Discovering nature in urban “brown lands.”

The image of the frontier runs so deep in American culture, writes SF novelist Brown, that we take for granted that to find nature you have to drive out of town. In fact there is another, hidden wilderness that hides in plain sight around abandoned buildings and empty lots, behind chain-link fences, and along the pathways of infrastructure, rights-of-way, traffic islands, and medians often littered with decades of trash. “The city contains green frontiers that are very real, but the line that defines them is often a ‘No trespassing’ sign.” Brown’s unusual combination of memoir and “natural history” contains many surprising images. Strolling through a parking lot, he looks up to discover five great blue herons going about their business in treetop nests. He sees a fox and then, after setting up a trail cam, records a steady stream of them. Wild plants and animals thrive in spaces from which the city excludes human inhabitants, he finds.
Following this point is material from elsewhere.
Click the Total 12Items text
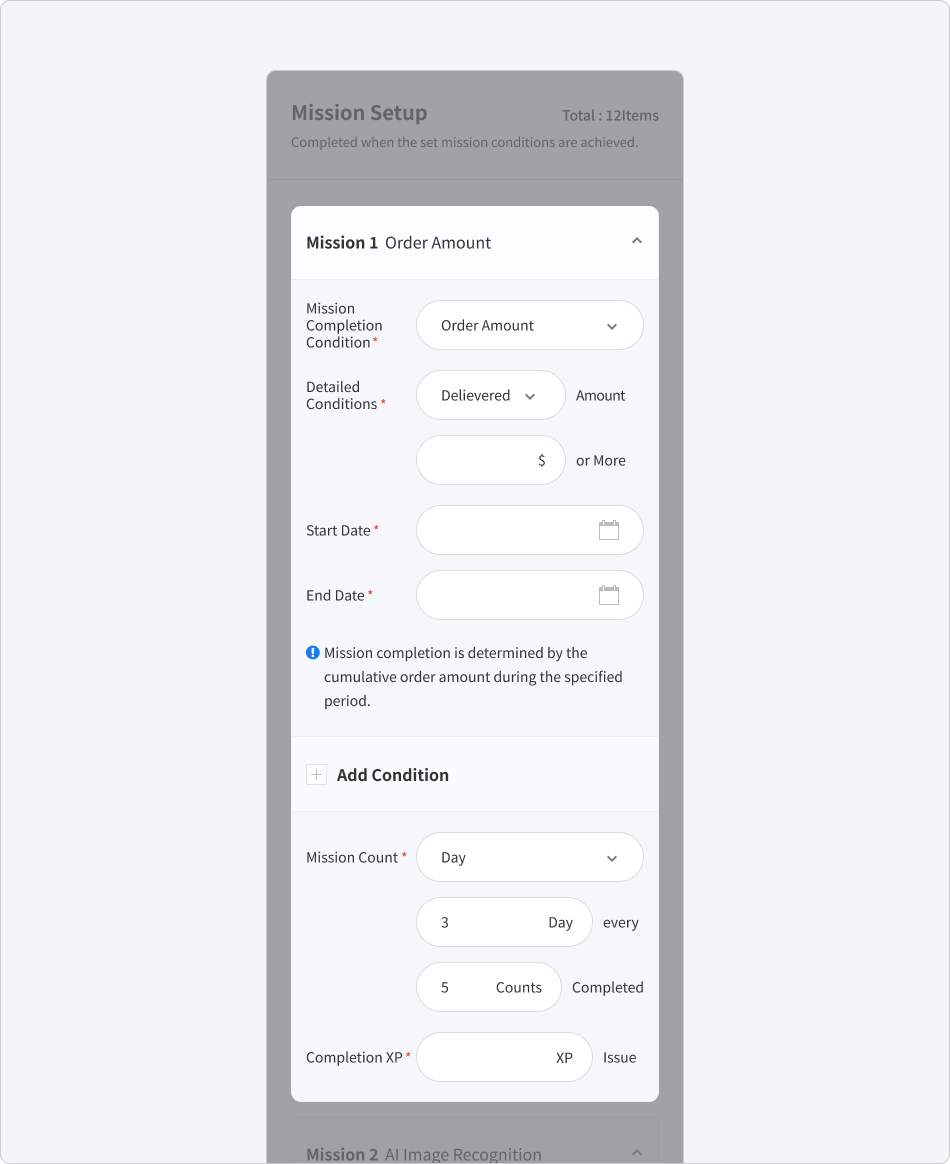 pos(610,115)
This encompasses the pests that find urban areas irresistible (rodents, pigeons, deer) as well as the more exotic animals that eat them: owls, hawks, coyotes, even the occasional wolf. “The wildflowers in the right-of-way and the coyotes in the alley remind us that wild nature is always ready to come back, to adapt to the opportunities we give it,” he writes. “But they also remind us that nature is mostly losing.” Readers who find this material unpromising may change their minds as Brown discovers a rich natural history in unexpected places.

An appealing mixture of nature writing, memoir, and self-reflection.